If you make use of any of these files you should clearly attribute the author in any derivative work.
Data
The following data sources were used:
-
Loan-level data:
- Obtained from the Securitisation Dataset – not available for release. For information on permitted data users, see https://www.rba.gov.au/securitisations/reporting-guidelines/index.html. For more information on the dataset, see K Fernandes and D Jones (2018), ‘The Reserve Bank's Securitisation Dataset’, RBA Bulletin, December, available at <https://www.rba.gov.au/publications/bulletin/2018/dec/the-reserve-banks-securitisation-dataset.html>.
-
Regional data:
- SA3-level housing price indices and turnover ratios: obtained from CoreLogic – not available for release.
- SA3-level unemployment rate: calculated using Australian Bureau of Statistics (ABS) Census of Population and Housing data, obtained through TableBuilder, 2016 – not available for release. The data can be accessed by logging in to TableBuilder Basic on the ABS website.
- SA3-level employment by industry: obtained from the ABS Census of Population and Housing – DataPacks – General Community Profile, 2016 (SA3_mining.csv).
- Postcode-level SEIFA indices: obtained from ABS Census of Population and Housing: Socio-Economic Indexes for Areas (SEIFA), ABS Cat No 2033.0.55.001, 2016 (SEIFA_IRSAD.csv).
- State-level average weekly earnings: obtained from Average Weekly Earnings, ABS Cat No 6302.0, May 2019 (AWE.csv).
- Operating mine locations: obtained from GeoScience Australia at the Australian Atlas of Minerals Resources, Mines, and Processing Centres downloads, February 2015 (operating_mines.csv).
Data for figures are not publically available due to confidentiality reasons.
Code
The results reported in this RDP were generated using R 3.5.1 (64 bit), RStudio v1.1.453 and Stata 13.0.
The code is run in two parts:
- Part 1 analyses entries to 90+ day arrears over the period 2015:M7–2019:M6 for loans originated since 2013. This includes the stage 1 Cox model.
- Part 2 analyses transitions of loans from 90+ day arrears over the period 2015:M7–2019:M6. This includes the stage 2 Cox model.

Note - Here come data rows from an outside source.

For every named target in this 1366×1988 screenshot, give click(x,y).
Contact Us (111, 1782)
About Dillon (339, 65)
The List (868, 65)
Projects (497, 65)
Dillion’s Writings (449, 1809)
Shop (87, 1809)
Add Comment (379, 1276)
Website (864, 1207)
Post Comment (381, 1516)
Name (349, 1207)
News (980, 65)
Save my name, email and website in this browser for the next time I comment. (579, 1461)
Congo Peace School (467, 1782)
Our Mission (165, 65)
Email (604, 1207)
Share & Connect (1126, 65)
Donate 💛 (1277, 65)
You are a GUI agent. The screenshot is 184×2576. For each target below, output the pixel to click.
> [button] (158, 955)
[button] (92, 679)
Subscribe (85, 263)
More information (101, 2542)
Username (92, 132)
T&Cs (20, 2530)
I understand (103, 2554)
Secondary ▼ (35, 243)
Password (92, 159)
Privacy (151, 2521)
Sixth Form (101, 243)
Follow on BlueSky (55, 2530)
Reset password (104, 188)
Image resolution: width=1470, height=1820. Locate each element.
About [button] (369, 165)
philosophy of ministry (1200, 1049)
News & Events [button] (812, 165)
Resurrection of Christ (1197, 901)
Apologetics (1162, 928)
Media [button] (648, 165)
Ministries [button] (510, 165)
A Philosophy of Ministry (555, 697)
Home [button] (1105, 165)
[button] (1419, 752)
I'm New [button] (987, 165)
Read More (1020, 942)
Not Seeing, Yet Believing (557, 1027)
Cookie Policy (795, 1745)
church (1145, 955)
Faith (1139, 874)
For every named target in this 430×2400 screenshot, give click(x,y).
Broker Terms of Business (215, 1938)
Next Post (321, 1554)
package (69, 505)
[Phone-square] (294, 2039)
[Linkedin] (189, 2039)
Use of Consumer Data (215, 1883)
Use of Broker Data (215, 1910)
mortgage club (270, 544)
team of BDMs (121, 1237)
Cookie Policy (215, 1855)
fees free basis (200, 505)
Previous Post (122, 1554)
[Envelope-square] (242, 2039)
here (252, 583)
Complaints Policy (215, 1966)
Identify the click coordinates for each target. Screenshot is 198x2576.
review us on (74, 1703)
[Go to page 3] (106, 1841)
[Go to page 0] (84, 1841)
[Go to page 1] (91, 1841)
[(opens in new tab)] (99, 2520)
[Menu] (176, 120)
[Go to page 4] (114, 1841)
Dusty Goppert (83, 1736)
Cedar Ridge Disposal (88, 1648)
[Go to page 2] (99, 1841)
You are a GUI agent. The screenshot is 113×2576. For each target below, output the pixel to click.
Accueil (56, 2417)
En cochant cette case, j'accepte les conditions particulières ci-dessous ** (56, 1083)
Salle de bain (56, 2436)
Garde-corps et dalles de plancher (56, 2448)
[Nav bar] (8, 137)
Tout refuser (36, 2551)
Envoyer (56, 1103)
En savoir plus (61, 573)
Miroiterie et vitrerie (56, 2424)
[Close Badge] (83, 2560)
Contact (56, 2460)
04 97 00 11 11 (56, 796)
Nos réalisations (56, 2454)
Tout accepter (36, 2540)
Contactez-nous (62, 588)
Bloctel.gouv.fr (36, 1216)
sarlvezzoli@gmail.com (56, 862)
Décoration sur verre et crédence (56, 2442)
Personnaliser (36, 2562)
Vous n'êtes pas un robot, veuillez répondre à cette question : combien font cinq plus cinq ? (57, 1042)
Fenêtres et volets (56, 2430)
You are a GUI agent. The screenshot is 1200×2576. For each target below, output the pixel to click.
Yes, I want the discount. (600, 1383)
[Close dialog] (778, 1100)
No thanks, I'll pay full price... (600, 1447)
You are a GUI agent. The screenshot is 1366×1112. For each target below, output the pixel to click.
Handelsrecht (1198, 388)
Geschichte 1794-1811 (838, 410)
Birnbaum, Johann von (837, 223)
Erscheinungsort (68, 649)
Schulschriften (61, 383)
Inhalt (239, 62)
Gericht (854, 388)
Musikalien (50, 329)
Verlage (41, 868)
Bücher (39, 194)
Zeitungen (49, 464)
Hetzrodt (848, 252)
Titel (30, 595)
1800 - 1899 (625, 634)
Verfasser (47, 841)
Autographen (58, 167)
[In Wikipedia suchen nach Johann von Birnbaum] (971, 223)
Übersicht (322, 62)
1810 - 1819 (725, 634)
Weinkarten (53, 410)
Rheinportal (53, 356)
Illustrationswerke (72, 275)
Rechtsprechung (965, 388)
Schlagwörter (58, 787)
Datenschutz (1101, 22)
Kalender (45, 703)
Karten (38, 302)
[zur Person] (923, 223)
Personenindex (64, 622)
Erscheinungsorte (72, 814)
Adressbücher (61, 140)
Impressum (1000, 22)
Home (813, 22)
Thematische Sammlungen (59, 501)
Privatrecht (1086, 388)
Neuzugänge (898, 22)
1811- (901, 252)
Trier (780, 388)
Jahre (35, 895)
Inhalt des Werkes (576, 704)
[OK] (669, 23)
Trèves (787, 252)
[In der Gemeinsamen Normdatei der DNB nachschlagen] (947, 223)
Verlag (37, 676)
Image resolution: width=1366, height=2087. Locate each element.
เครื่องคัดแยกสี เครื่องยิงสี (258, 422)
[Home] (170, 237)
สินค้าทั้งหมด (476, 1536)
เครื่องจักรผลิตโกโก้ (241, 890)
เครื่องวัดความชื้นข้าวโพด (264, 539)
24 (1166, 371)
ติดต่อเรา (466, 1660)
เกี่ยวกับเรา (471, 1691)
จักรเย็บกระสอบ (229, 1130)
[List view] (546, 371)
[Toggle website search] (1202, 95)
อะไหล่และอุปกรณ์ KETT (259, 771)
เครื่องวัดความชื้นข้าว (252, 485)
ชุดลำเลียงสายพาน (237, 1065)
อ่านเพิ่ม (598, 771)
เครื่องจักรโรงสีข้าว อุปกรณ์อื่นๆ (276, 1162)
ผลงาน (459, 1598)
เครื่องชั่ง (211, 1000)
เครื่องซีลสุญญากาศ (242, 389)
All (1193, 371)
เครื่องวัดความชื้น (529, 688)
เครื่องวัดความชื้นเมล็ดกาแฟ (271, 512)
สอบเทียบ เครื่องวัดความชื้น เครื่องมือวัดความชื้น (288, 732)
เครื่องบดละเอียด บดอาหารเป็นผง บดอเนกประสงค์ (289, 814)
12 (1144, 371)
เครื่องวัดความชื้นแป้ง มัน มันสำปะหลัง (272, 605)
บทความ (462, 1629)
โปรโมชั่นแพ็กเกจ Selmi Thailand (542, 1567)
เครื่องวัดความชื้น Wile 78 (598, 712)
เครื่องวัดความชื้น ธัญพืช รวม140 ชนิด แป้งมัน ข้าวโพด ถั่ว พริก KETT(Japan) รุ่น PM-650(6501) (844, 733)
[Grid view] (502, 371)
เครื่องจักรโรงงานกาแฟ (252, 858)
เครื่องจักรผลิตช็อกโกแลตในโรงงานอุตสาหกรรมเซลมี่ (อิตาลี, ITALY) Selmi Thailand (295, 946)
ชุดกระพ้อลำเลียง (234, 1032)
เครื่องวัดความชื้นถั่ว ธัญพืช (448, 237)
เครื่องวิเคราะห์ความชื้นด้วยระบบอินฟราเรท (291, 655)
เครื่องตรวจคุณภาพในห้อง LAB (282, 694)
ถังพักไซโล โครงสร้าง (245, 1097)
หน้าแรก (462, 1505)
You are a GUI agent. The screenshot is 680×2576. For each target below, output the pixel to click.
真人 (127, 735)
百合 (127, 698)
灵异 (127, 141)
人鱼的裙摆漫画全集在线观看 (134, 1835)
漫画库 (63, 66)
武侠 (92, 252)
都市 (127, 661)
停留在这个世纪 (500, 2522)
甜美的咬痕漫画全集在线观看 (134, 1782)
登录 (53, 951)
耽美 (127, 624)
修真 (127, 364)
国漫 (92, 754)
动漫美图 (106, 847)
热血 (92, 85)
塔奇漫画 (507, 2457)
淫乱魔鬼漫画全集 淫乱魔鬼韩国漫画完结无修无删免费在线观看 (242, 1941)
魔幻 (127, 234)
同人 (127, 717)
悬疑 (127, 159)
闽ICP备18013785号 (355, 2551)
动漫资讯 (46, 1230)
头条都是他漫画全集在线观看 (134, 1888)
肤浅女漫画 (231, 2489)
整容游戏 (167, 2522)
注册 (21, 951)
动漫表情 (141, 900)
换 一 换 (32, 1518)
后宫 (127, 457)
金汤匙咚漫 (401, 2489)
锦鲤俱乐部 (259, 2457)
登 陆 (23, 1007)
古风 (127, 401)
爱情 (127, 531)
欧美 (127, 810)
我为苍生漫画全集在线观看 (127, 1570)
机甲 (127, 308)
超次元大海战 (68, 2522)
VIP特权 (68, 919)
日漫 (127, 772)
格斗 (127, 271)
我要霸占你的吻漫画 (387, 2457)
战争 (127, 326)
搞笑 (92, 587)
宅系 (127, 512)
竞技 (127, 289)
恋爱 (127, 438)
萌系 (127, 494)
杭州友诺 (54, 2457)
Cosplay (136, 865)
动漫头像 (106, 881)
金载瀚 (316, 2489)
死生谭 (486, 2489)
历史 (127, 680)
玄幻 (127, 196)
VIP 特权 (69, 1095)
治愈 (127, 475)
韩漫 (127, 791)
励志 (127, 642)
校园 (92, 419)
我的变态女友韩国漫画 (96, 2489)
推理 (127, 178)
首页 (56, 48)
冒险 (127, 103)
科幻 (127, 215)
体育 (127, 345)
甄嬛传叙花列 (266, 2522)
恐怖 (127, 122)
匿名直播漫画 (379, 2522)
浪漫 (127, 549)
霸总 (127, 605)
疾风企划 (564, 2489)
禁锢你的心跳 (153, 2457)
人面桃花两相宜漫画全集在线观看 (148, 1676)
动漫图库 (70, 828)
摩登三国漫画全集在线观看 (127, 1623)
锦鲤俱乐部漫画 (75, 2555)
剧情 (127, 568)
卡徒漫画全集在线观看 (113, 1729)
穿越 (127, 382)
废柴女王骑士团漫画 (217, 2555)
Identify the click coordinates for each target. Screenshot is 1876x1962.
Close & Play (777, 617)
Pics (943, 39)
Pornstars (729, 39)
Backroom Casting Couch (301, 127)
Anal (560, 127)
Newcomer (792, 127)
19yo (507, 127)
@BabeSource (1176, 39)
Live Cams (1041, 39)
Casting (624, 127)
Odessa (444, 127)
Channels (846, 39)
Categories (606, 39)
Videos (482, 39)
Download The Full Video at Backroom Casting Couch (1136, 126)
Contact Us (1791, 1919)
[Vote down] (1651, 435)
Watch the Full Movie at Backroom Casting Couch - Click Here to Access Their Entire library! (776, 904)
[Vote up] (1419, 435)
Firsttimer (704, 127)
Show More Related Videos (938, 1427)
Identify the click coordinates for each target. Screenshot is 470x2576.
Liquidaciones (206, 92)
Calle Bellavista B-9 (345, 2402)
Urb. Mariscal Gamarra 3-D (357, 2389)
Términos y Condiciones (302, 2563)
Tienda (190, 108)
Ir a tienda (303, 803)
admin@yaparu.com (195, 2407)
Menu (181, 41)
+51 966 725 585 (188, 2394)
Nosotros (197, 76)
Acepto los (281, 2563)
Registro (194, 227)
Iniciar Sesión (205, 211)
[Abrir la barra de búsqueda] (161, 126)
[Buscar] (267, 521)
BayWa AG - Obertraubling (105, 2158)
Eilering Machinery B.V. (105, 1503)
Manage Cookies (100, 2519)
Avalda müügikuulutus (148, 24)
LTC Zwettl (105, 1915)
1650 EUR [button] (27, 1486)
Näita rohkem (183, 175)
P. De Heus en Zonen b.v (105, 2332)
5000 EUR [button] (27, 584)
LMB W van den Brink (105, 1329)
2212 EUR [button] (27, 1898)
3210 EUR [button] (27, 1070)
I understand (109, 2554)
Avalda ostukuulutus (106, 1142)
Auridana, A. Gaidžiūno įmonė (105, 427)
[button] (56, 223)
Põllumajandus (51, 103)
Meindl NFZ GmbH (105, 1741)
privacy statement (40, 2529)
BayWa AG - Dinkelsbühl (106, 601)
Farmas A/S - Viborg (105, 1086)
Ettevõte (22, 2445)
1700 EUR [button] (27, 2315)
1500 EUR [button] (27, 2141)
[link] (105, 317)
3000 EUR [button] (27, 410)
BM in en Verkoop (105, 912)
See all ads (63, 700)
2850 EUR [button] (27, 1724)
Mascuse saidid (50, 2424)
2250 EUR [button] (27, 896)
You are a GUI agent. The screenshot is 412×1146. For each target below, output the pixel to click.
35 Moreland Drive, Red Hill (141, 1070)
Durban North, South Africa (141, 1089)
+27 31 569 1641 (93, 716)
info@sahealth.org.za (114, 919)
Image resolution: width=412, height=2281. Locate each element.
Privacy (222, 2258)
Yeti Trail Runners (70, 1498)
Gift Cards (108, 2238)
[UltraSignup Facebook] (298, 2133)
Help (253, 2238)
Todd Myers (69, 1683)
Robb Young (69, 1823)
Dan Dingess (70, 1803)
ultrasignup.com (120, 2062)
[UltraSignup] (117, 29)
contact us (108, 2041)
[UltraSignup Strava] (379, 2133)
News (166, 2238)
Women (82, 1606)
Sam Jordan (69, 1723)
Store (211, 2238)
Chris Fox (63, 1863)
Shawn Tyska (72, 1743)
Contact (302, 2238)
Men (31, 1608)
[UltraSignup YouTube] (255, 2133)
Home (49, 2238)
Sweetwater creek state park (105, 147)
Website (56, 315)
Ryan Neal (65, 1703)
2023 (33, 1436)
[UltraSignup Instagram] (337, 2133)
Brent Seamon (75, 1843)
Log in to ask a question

The code used for data cleaning and transformations are not included in this archive due to confidentiality reasons.
The code used to estimate the first- and second-stage Cox models, as well as the multinomial logit models as robustness checks, are included in this archive and are as follows:
- first_stage_hazard_models.R
- first_stage_baseline_hazard.R
- first_stage_MNL.do
- second_stage_hazard_models.R
- second_stage_MNL.do
22 July 2020